REQUEST — Rescale the coordinates in the answers of all the records below by multiplying each by 1.8 and rounding to the nearest whole number, with halves rounded up. Reproduce every line, requests included, and leave the pictures out of your output.

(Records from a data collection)
* BEGIN *

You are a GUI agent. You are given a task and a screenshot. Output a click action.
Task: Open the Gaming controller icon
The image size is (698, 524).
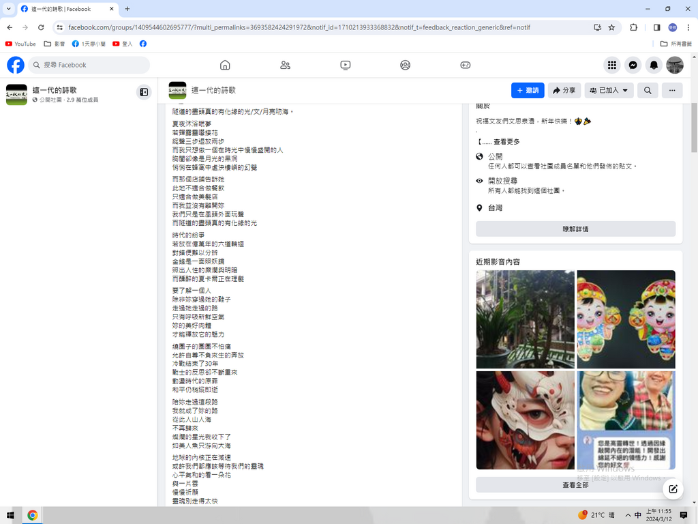pos(465,65)
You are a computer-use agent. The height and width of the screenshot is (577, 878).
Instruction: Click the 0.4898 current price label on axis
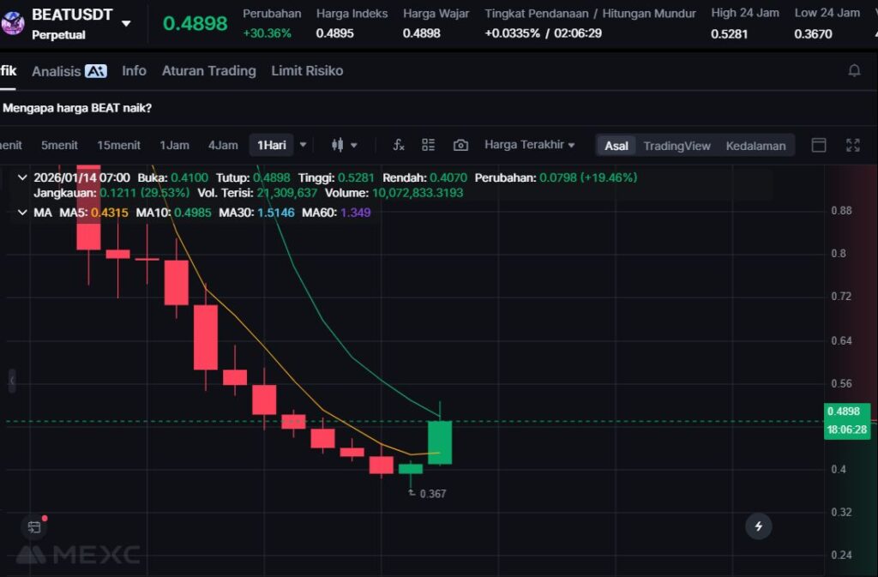click(x=846, y=412)
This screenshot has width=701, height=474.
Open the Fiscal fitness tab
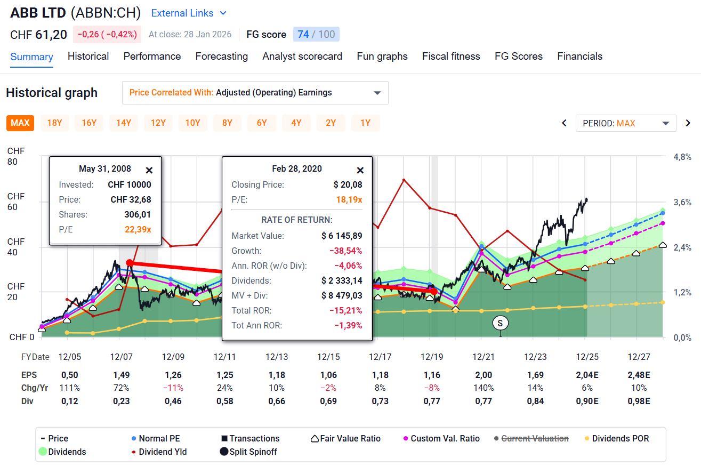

* END *

RESPONSE BELOW —
You are a GUI agent. You are given a task and a screenshot. Output a click action.
Task: Open the Gaming controller icon
The image size is (698, 524).
pos(837,117)
You are a computer-use agent. The height and width of the screenshot is (577, 878).
Instruction: Click the 0.4898 current price label on axis
click(x=1523, y=742)
This screenshot has width=701, height=474.
Open the Fiscal fitness tab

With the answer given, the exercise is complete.